Was she that obvious?

 
          
 
He was so young. Undoubtedly inexperienced.
And somewhere therein lay her final victory. She signed, "Heals Like A
Willow wouldn't hurt you."

 
          
 
He laughed aloud, exposing straight white
teeth. His flashing hands responded, "You think I'm stupid?"

 
          
 
"Not at all. You caught me, didn't
you?"

 
          
 
"It wasn't very hard. Why were you out
there, all alone like that?"

 
          
 
She considered, weighing her responses. He
expected pursuit, and thus far had dealt with the flight from Ku'chendikani
country like a seasoned warrior. Since he expected pursuit, lull him another
way? "I was going back to my mother and father. My husband and young son
are dead. Nothing remained for me among my married-into people."

 
          
 
He nodded with sudden understanding.
"That is why you had no horse. I have heard how you wild people live.
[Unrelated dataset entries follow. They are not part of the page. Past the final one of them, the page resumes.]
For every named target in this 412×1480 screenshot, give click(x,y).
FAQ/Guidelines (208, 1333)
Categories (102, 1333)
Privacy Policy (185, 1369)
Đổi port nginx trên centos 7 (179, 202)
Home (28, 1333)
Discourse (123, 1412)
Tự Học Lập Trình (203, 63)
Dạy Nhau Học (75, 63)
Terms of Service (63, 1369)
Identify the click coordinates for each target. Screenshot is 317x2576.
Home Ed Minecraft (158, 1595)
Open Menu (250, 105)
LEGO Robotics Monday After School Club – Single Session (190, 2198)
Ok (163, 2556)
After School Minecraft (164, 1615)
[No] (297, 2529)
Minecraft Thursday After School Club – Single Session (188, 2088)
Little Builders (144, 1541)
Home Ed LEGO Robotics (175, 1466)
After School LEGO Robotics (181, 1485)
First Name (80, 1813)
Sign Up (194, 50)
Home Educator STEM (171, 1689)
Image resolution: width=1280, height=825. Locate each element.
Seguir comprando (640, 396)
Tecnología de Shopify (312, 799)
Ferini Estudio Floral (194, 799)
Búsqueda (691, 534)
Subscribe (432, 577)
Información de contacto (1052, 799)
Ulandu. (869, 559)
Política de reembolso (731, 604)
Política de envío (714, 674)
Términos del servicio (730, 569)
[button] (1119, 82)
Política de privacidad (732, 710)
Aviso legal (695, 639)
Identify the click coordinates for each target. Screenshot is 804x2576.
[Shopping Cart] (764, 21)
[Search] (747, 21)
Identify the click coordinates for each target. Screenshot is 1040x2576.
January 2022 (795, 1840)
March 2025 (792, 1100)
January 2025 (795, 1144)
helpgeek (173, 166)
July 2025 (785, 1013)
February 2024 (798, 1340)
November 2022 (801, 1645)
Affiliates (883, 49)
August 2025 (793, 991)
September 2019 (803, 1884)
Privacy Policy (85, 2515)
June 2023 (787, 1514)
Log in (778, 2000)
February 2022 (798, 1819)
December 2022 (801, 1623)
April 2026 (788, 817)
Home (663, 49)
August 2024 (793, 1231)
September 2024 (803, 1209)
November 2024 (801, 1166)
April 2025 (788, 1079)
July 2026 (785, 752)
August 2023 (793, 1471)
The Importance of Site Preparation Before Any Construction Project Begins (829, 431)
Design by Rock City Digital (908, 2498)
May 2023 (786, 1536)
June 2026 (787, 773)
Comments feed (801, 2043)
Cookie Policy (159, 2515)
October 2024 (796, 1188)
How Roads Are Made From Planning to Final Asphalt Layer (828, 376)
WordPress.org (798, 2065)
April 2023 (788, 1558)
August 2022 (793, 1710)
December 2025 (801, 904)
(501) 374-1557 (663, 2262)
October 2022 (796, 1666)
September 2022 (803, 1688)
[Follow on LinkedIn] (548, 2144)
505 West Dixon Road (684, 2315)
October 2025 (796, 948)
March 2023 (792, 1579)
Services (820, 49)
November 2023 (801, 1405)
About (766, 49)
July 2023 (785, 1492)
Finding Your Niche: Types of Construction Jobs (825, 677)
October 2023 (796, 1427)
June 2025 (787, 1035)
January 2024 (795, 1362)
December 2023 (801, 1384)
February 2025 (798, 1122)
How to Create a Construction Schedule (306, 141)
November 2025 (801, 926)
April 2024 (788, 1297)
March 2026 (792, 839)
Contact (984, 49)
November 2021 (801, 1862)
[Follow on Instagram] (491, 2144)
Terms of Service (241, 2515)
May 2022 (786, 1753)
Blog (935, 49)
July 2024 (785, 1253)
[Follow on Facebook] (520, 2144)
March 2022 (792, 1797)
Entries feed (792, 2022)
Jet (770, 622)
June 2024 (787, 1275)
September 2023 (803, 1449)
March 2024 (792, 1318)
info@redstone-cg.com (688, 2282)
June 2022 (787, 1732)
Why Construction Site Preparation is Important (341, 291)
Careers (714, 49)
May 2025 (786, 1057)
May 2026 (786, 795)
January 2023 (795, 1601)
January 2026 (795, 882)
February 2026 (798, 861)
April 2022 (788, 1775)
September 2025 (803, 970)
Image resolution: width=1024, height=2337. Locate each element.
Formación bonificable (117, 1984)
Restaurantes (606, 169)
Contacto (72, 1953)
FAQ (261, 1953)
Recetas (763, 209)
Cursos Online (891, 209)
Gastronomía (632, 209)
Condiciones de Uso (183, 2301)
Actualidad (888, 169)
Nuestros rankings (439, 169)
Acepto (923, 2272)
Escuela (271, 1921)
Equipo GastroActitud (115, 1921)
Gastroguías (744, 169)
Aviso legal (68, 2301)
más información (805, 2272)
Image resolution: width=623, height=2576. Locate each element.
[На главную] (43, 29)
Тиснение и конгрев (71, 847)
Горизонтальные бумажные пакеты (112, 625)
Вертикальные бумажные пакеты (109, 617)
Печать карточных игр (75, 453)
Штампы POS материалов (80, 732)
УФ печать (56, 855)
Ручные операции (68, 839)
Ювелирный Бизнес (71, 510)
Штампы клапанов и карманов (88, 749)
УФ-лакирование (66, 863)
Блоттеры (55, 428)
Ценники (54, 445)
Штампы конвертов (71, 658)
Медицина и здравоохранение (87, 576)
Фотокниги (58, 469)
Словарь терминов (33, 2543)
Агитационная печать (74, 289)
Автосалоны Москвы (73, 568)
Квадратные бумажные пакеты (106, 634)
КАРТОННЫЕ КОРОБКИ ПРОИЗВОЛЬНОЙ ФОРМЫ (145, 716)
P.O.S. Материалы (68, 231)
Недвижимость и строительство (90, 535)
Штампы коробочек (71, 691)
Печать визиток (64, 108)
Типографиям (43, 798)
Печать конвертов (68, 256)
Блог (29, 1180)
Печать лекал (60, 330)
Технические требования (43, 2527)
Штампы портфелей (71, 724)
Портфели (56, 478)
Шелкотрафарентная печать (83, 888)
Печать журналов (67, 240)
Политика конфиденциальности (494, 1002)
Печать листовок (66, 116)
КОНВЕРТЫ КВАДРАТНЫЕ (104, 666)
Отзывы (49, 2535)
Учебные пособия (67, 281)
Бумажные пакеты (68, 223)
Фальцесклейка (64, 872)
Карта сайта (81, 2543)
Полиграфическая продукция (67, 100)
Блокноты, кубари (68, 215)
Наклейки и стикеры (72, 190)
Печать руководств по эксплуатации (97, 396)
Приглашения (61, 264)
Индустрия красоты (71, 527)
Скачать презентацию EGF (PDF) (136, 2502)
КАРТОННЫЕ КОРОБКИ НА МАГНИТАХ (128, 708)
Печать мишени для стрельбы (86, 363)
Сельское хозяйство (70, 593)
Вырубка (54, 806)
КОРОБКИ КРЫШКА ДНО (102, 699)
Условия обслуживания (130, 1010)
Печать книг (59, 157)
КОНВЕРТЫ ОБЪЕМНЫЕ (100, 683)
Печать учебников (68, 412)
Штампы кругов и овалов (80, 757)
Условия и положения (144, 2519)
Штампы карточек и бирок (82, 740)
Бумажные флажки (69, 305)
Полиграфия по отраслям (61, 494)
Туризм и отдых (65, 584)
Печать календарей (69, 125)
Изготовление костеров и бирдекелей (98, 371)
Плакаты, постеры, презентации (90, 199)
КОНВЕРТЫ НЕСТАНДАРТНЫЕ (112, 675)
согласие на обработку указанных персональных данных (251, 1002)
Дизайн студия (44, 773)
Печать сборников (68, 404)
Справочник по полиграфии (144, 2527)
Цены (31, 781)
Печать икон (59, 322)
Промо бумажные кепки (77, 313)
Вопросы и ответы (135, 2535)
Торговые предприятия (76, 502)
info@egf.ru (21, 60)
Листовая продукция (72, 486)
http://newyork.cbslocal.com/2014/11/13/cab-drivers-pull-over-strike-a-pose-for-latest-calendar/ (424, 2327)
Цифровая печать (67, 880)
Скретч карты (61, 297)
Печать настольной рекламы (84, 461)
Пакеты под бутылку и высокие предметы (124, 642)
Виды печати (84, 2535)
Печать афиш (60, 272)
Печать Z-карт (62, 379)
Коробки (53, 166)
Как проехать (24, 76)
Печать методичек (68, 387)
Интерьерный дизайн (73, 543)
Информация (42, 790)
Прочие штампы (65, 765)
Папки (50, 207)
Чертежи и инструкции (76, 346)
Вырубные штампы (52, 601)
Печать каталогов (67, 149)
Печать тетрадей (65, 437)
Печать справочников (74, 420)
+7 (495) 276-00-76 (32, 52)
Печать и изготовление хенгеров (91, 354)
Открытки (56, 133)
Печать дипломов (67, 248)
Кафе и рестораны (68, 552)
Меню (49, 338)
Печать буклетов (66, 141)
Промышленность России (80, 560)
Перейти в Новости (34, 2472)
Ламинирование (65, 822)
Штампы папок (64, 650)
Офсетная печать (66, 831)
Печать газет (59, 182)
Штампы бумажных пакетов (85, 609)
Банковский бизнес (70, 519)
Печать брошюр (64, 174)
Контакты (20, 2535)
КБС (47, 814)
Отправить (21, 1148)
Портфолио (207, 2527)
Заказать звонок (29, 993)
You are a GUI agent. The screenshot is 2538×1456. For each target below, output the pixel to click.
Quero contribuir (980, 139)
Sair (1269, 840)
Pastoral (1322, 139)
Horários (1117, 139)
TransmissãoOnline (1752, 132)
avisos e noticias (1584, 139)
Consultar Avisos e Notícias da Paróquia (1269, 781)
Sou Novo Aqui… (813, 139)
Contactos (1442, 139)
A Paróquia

Had
you had the luck to have been born Pawnee, you would still have your house,
horses, fields, and family. A woman owns everything. If a husband dies, she
does not end up poor, like you."

 
          
 
"I am rich enough," Willow insisted
"Not all wealth is in the form of horses or guns."

 
          
 
Packrat leaned back, evidently having
forgotten he was going to tie her. "How rich can a woman be who rides tied
to a Pawnee horse?"

 
          
 
Willow gave him a confident smile. "I am
rich in dreams and visions. Several nights before you captured me, I dreamed of
running as fast as an arrow, right for some trees. Then I tore through the
trees and was flying." Yes, that's right. This might be the way to beat
him. "Power brought you to me. It is all happening the way it is supposed
to."

 
          
 
Packrat reached up to scratch his ear, jumping
as a wolf howled in the gloomy distance.